-- 要件 A --
堀木エリ子さんに関する文章によると、2009年11月の「堀木エリ子の世界展 和紙から生まれる祈り」はどこの美術館で行われましたか。
-- 要件 B --
堀木エリ子さんに関する文章のうち、「2009年11月、私は山口県」で始まり「した人だと感心したのだった。」で終わる部分を、一字一句違えずに書き写してください。

-- 提示文 --
---------------
もちろん、クオリティは低いけど、できないと言われてるものを、ためらわないでやっていけば、できる切っ掛けが見つかる。その切っ掛けを職人さんたちが見た時に俺たちに任せろとなるわけ。現場で先頭を切ってどんどんやれば、職人さんたちの見る目や接する態度が変わって、不可能を可能にしようという機運が盛り上がっていく」というのは、NHK Eテレ SWITCHインタビュー 達人達に出演した和紙作家・堀木エリ子さんの言葉である。

2009年11月、私は山口県立美術館で行われた「堀木エリ子の世界展 和紙から生まれる祈り」の開会式の後にお見かけした時に、人を惹きつける熱力の高いオーラが印象的だった。とにかく、人を納得させる魅力的な話し方で自らの熱い思いを伝えようとしている。「やっぱり夢は語らないといけないので、語ることについてはしょっちゅう、どうやったらわかってもらえるのかなって、それをずっと考えています。で、どうやったらわかってあげられるかなっていうのも考えています。なにを考えてらっしゃるのかなって、まわりの人たちに対しても。常にツンツン、ツンツンやっています(笑)」と番組で言われていたように、鑑賞する人たちに気さくに語りかけていた。あらためて、手漉き和紙の世界に革命を起こした人だと感心したのだった。
---------------
データ抜粋:
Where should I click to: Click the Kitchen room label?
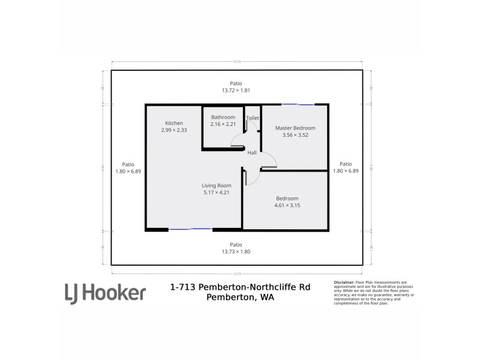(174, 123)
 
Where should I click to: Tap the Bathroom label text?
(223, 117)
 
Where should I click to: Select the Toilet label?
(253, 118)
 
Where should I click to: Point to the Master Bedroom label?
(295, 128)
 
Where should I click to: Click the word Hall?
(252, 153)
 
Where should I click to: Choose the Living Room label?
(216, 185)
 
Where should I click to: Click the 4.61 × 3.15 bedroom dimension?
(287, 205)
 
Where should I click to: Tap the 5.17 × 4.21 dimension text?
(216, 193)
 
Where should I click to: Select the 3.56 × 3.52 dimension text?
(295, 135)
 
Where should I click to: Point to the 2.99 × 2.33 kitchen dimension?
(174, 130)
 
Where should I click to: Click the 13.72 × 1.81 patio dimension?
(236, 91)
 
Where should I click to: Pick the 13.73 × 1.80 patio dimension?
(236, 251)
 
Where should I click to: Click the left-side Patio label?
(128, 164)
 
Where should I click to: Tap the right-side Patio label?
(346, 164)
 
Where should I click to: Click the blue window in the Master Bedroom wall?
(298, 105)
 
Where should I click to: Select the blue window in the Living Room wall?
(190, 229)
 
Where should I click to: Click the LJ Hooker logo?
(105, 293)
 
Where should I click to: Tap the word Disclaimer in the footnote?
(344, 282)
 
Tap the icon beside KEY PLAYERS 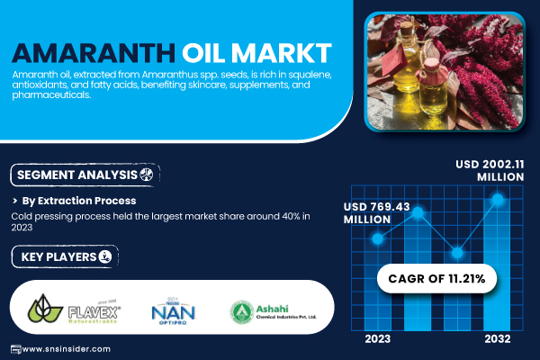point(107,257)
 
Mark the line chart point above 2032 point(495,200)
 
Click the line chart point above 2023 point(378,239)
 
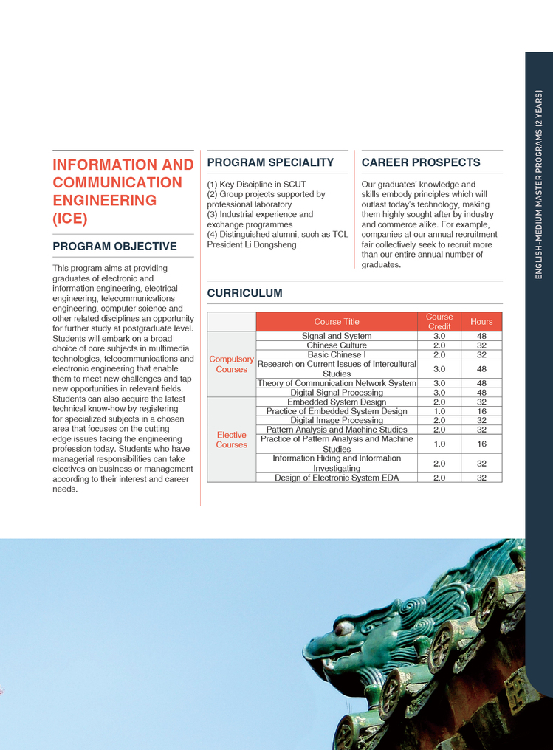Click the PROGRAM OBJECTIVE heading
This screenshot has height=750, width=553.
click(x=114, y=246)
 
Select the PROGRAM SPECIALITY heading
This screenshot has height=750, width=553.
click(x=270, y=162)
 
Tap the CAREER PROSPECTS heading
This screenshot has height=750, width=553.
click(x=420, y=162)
---------------
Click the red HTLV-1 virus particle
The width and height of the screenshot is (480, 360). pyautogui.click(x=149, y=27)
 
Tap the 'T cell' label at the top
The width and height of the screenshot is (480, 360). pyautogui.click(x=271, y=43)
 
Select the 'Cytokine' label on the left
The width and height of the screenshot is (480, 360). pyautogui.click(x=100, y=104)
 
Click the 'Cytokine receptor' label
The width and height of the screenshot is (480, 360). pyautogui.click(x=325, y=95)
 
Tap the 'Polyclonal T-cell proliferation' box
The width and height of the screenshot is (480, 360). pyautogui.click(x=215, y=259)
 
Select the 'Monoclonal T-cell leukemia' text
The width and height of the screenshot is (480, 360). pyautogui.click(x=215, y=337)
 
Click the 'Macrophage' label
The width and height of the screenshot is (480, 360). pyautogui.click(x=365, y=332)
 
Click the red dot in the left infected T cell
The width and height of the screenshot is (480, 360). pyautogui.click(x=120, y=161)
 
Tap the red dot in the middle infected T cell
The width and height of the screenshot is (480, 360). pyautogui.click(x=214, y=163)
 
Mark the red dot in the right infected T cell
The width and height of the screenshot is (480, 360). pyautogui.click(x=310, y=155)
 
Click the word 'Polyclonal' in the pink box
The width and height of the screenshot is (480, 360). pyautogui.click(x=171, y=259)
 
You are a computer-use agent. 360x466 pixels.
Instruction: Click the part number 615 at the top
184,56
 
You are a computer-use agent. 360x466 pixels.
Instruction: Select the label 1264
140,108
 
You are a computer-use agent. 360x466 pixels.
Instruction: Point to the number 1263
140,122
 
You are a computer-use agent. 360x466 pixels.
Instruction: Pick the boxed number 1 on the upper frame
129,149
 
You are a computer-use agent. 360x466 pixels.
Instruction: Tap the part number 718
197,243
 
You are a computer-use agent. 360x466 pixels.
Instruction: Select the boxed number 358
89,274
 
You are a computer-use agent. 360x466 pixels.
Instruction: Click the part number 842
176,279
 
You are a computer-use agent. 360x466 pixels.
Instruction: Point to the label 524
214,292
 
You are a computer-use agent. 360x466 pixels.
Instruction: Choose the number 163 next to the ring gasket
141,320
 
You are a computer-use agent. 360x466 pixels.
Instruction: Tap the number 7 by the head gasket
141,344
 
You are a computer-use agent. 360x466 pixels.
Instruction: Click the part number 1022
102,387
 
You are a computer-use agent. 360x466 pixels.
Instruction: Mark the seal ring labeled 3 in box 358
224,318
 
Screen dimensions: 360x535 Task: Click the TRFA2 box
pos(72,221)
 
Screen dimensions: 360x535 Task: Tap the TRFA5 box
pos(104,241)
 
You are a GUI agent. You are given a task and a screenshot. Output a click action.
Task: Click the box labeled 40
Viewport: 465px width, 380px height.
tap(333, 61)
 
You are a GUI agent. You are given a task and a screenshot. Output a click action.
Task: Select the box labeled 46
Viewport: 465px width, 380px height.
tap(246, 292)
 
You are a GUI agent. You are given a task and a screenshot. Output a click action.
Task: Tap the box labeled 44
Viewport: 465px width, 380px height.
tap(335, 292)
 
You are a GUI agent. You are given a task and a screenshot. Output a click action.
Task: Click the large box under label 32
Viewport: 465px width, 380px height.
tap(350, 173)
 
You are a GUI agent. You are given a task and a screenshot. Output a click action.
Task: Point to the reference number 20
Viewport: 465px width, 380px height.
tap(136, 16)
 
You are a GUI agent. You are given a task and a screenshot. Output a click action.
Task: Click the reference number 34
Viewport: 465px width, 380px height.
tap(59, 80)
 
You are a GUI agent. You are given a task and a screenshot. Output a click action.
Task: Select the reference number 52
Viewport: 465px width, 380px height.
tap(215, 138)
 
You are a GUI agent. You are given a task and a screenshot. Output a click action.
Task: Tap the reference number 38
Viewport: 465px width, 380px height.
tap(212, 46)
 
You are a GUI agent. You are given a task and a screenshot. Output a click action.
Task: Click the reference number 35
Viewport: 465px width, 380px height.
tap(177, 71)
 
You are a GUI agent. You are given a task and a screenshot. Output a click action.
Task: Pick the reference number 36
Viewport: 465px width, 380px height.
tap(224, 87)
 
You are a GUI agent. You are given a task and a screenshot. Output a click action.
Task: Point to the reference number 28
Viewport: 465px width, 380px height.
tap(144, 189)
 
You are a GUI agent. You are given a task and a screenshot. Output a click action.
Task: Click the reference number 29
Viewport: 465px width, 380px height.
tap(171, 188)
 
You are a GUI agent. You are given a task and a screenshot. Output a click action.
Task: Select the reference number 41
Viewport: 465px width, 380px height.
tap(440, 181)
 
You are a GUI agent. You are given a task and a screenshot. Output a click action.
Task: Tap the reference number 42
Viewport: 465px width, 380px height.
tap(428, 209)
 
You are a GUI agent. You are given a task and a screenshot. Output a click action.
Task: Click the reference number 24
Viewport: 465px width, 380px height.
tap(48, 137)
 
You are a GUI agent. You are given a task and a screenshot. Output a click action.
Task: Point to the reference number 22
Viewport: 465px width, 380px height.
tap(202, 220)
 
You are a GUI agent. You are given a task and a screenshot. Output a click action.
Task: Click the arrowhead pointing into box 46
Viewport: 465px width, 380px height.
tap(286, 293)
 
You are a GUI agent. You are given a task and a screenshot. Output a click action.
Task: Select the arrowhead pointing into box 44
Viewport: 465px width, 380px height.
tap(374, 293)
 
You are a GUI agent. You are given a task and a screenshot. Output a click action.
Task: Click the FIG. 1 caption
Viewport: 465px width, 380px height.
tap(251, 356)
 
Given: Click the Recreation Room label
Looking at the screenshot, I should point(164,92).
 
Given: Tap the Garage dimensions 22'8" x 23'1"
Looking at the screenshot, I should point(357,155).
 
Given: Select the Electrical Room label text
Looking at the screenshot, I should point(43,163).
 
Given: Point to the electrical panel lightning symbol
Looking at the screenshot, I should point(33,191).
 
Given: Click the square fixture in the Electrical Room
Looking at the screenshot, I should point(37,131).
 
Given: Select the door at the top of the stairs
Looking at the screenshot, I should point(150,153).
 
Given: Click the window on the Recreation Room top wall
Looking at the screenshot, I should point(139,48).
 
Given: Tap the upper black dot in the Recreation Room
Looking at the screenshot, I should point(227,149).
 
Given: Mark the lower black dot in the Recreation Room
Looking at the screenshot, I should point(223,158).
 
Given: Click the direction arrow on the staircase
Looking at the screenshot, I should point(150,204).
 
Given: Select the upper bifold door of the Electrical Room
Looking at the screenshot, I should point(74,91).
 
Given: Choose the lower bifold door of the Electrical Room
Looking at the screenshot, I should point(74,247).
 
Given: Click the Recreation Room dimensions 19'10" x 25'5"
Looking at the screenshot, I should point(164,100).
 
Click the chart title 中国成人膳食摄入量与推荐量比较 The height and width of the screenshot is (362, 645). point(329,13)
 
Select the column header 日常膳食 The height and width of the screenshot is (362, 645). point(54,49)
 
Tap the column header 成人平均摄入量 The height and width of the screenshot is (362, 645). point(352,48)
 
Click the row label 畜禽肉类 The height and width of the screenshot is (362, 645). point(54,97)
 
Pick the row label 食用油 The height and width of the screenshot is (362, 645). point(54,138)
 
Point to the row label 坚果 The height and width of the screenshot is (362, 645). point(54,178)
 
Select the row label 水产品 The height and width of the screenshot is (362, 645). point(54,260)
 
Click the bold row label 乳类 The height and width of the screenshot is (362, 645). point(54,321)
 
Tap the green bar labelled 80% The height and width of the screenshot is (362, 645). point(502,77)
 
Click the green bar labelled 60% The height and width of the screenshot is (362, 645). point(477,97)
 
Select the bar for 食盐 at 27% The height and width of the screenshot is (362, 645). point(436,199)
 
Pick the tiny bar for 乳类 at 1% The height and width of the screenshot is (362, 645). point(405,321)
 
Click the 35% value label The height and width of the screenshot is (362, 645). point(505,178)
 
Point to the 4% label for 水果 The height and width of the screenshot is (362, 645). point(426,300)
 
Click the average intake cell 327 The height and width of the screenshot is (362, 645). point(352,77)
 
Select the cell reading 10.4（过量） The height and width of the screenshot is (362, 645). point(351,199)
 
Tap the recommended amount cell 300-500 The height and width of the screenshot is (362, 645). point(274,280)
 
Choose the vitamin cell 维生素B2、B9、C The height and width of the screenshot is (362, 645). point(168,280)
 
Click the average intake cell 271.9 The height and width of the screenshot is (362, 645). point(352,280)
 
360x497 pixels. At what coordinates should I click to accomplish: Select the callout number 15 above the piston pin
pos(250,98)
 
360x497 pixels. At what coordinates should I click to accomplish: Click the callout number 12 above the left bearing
---------------
-- 記述回答 A --
山口県立美術館で行われました。

-- 記述回答 B --
2009年11月、私は山口県立美術館で行われた「堀木エリ子の世界展 和紙から生まれる祈り」の開会式の後にお見かけした時に、人を惹きつける熱力の高いオーラが印象的だった。とにかく、人を納得させる魅力的な話し方で自らの熱い思いを伝えようとしている。「やっぱり夢は語らないといけないので、語ることについてはしょっちゅう、どうやったらわかってもらえるのかなって、それをずっと考えています。で、どうやったらわかってあげられるかなっていうのも考えています。なにを考えてらっしゃるのかなって、まわりの人たちに対しても。常にツンツン、ツンツンやっています(笑)」と番組で言われていたように、鑑賞する人たちに気さくに語りかけていた。あらためて、手漉き和紙の世界に革命を起こした人だと感心したのだった。